> [DATASET EXCERPTS]
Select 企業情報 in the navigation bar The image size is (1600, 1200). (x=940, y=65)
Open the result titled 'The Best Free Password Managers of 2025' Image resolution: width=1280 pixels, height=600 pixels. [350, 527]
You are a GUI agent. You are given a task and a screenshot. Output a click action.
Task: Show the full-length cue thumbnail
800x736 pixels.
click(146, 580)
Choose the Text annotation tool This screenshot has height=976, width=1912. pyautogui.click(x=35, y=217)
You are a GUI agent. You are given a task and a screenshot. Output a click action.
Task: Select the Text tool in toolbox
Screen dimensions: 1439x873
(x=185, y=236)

> [EXERCISE GOAL] Every line from the one containing "Task: Show the full-length cue thumbnail" through the last line above should be retyped exactly; no other lines are wanted.

> [EXERCISE RESPONSE]
Task: Show the full-length cue thumbnail
800x736 pixels.
click(146, 580)
Choose the Text annotation tool This screenshot has height=976, width=1912. pyautogui.click(x=35, y=217)
You are a GUI agent. You are given a task and a screenshot. Output a click action.
Task: Select the Text tool in toolbox
Screen dimensions: 1439x873
(x=185, y=236)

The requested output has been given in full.